• [WORK TO COMPLETE] Once the pictures are set aside, copy the records below exactly as they stand.

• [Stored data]
[Start of Attachment]

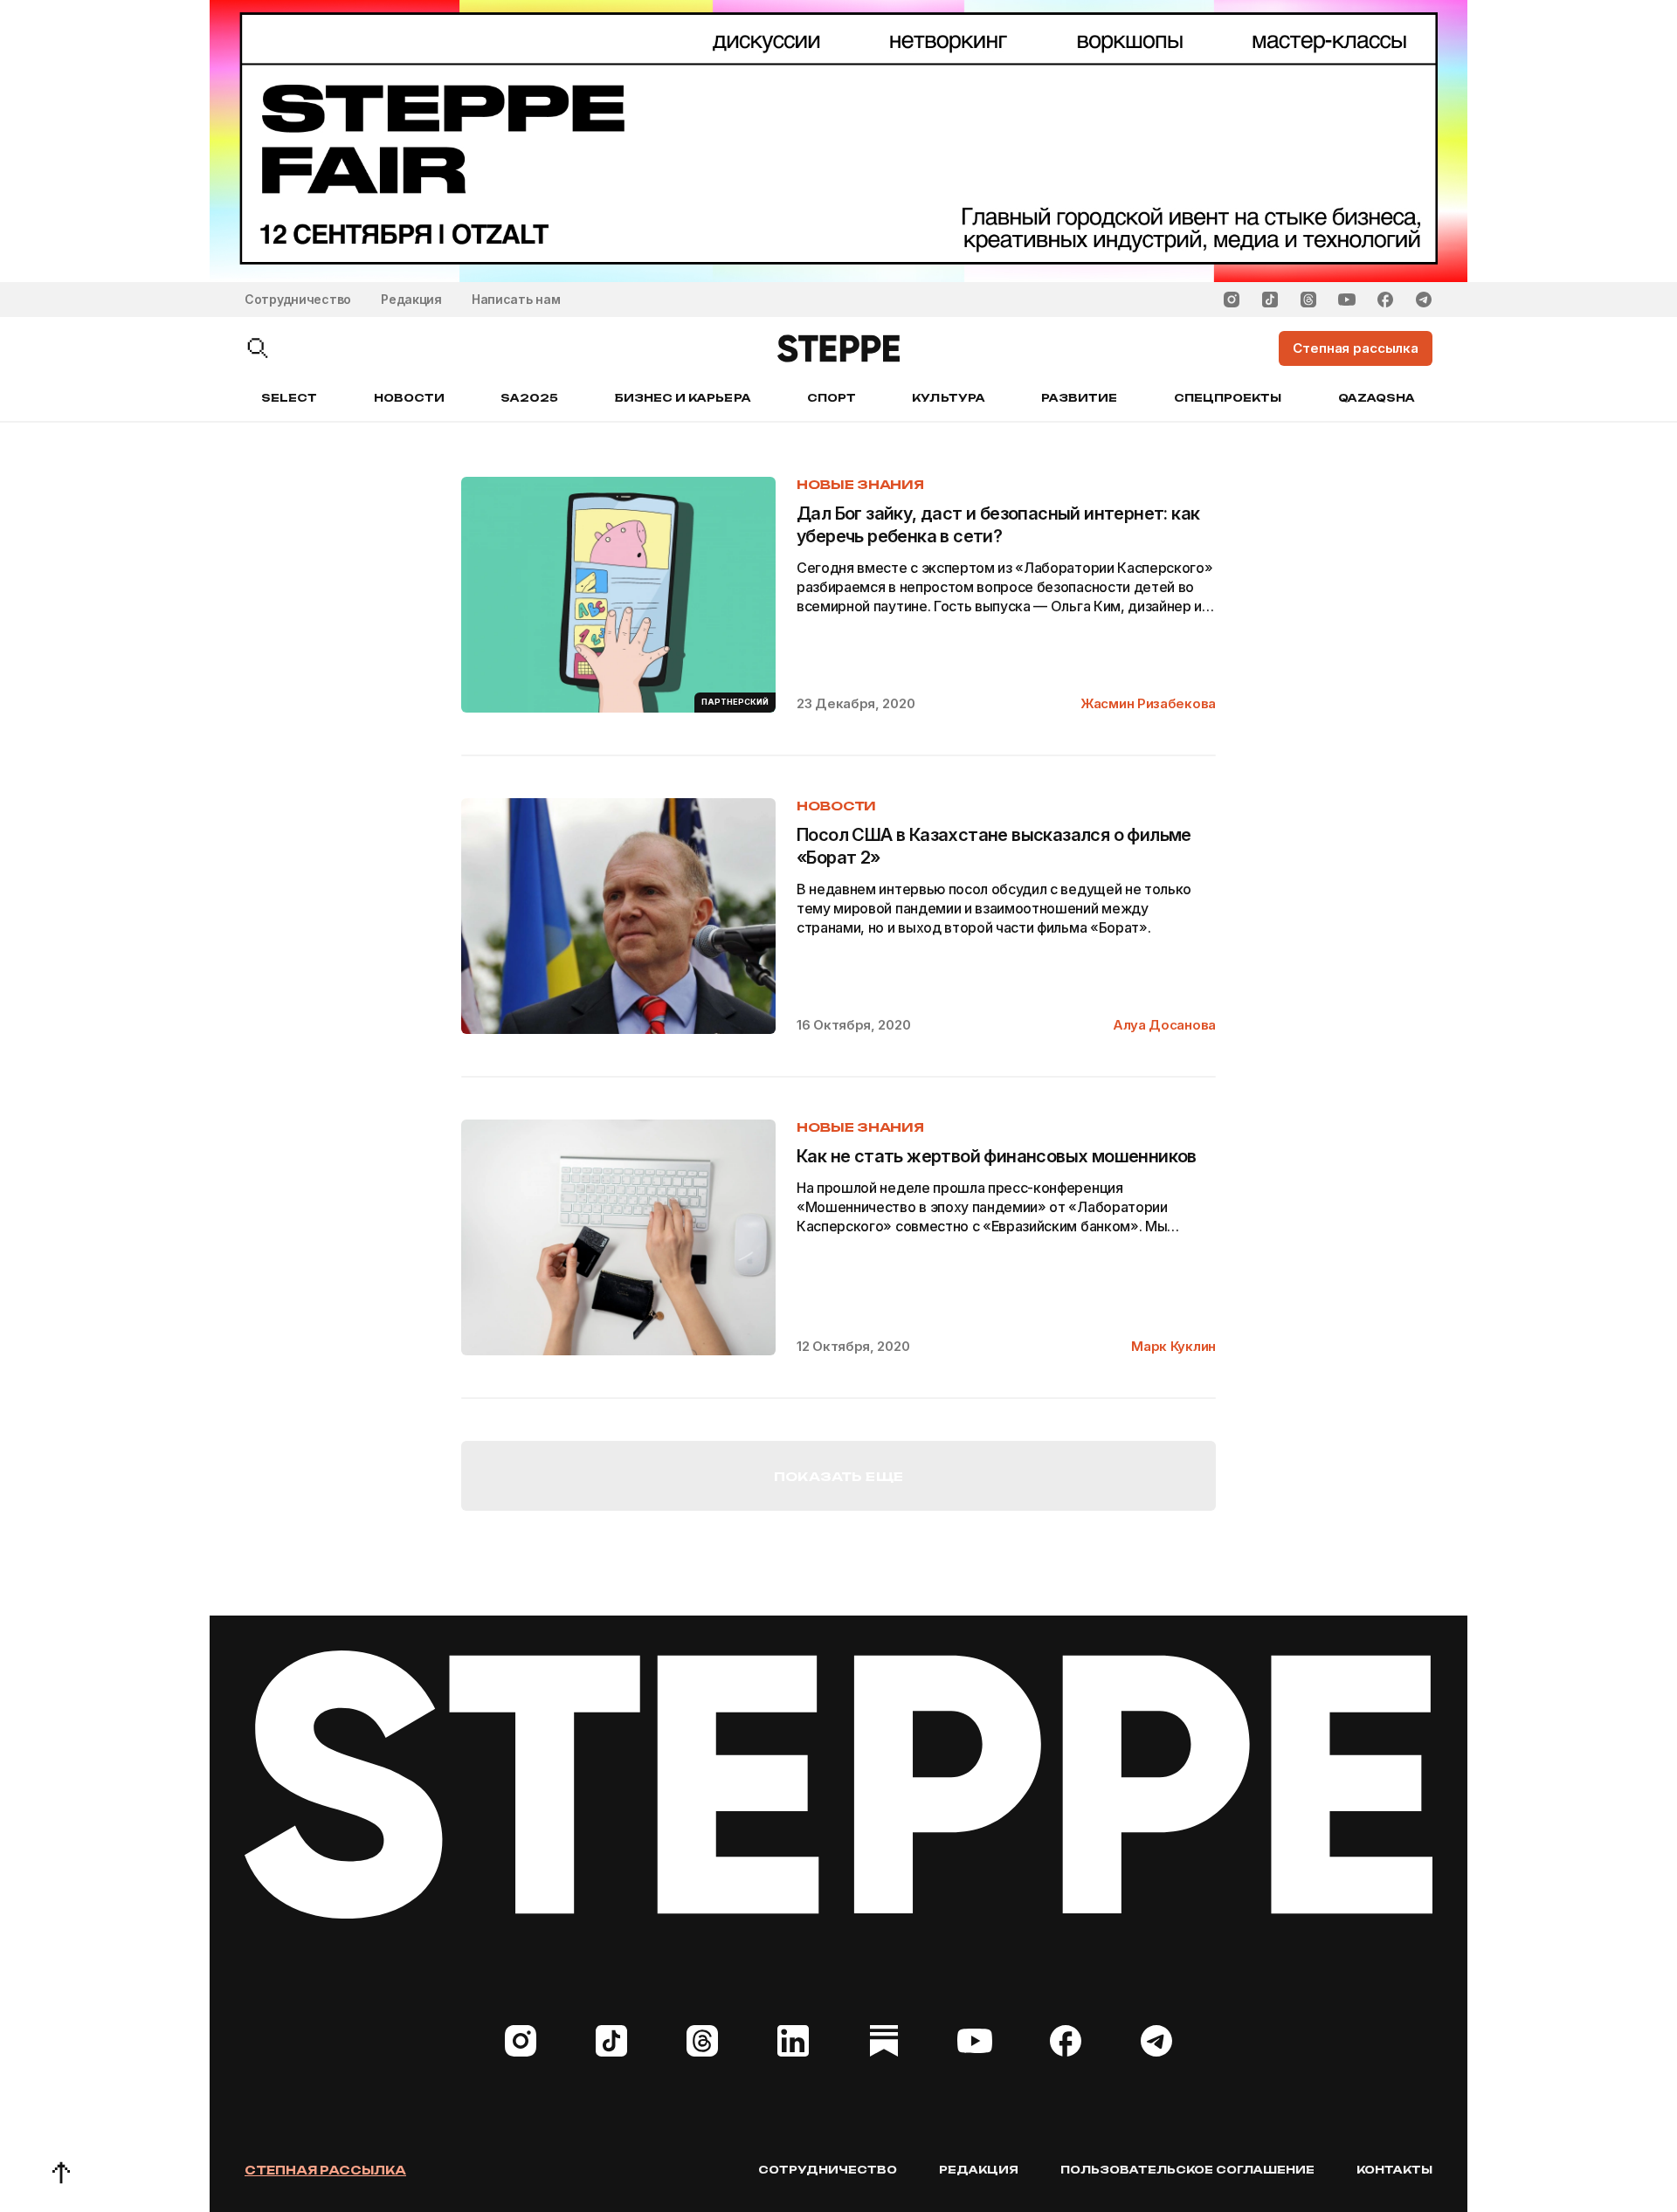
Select (289, 397)
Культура (948, 397)
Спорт (831, 397)
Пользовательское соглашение (1187, 2169)
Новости (409, 397)
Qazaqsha (1376, 397)
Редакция (411, 299)
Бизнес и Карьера (683, 397)
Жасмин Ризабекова (1148, 703)
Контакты (1394, 2169)
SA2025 (529, 397)
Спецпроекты (1228, 397)
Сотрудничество (298, 299)
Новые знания (860, 484)
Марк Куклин (1173, 1346)
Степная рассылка (325, 2170)
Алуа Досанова (1164, 1024)
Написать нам (516, 299)
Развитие (1079, 397)
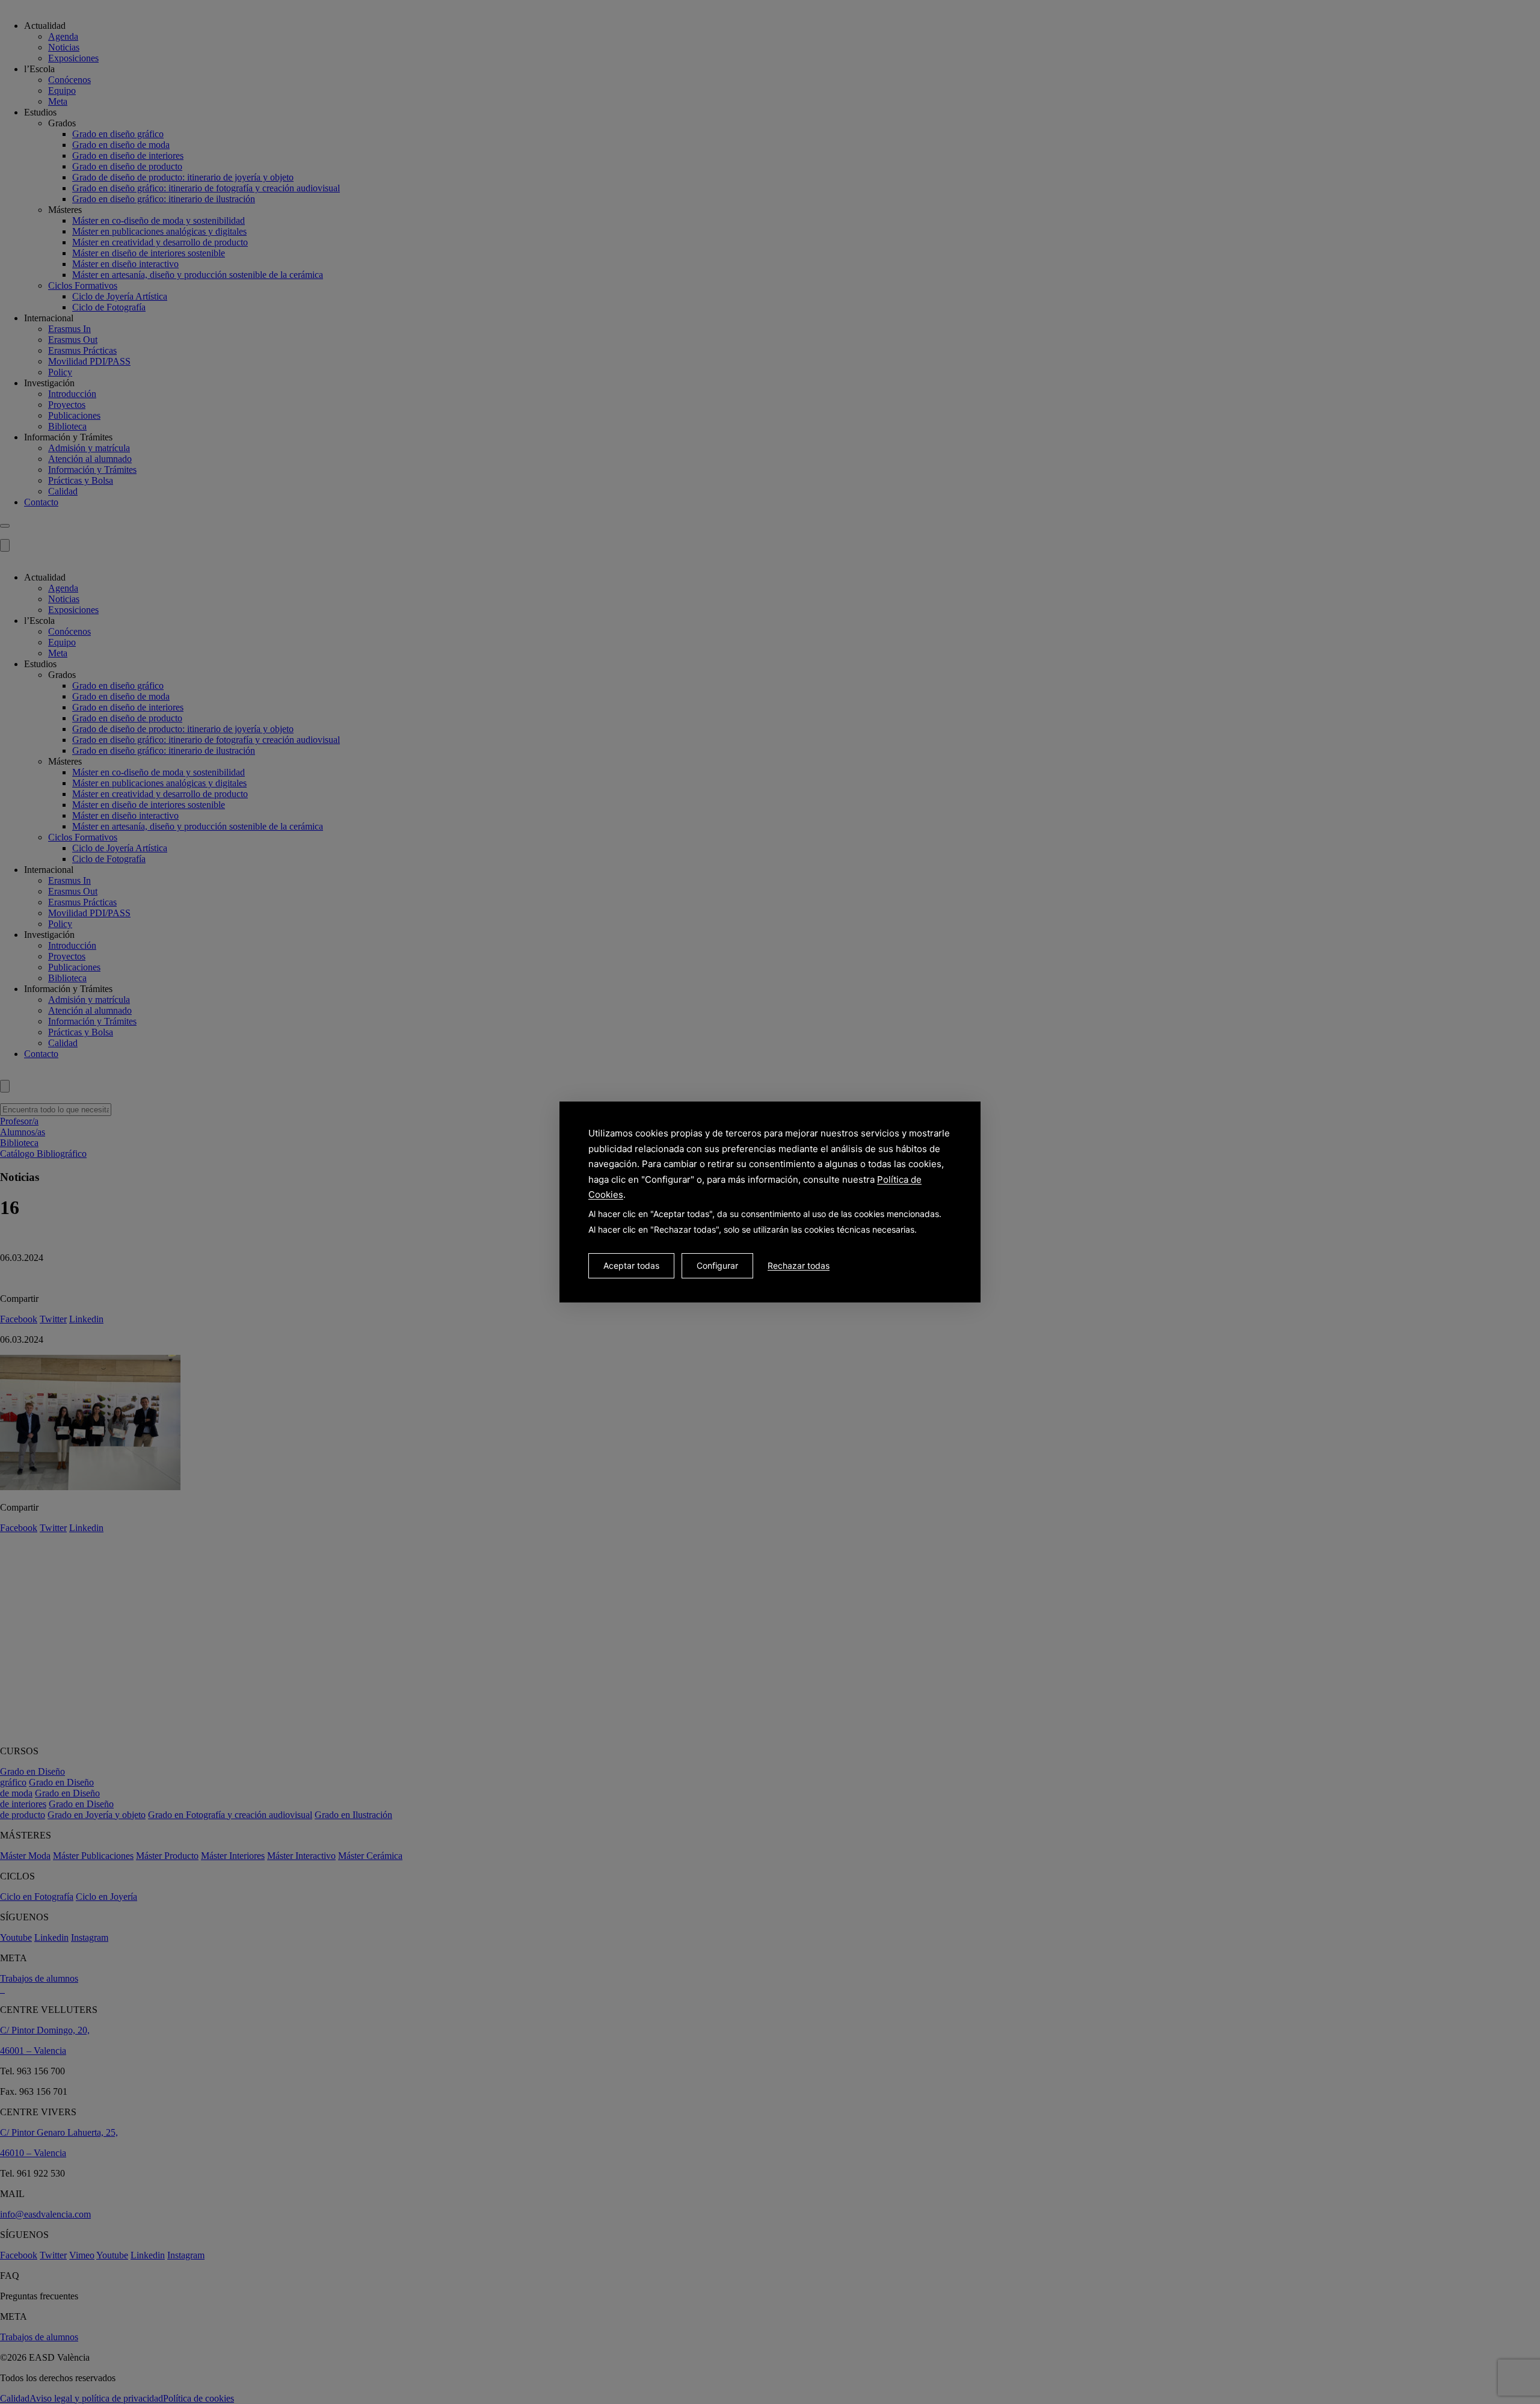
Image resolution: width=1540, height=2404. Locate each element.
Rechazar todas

[End of Attachment]

• [TASK RESPONSE]
Select (289, 397)
Культура (948, 397)
Спорт (831, 397)
Пользовательское соглашение (1187, 2169)
Новости (409, 397)
Qazaqsha (1376, 397)
Редакция (411, 299)
Бизнес и Карьера (683, 397)
Жасмин Ризабекова (1148, 703)
Контакты (1394, 2169)
SA2025 (529, 397)
Спецпроекты (1228, 397)
Сотрудничество (298, 299)
Новые знания (860, 484)
Марк Куклин (1173, 1346)
Степная рассылка (325, 2170)
Алуа Досанова (1164, 1024)
Написать нам (516, 299)
Развитие (1079, 397)
Image resolution: width=1540, height=2404. Locate each element.
Rechazar todas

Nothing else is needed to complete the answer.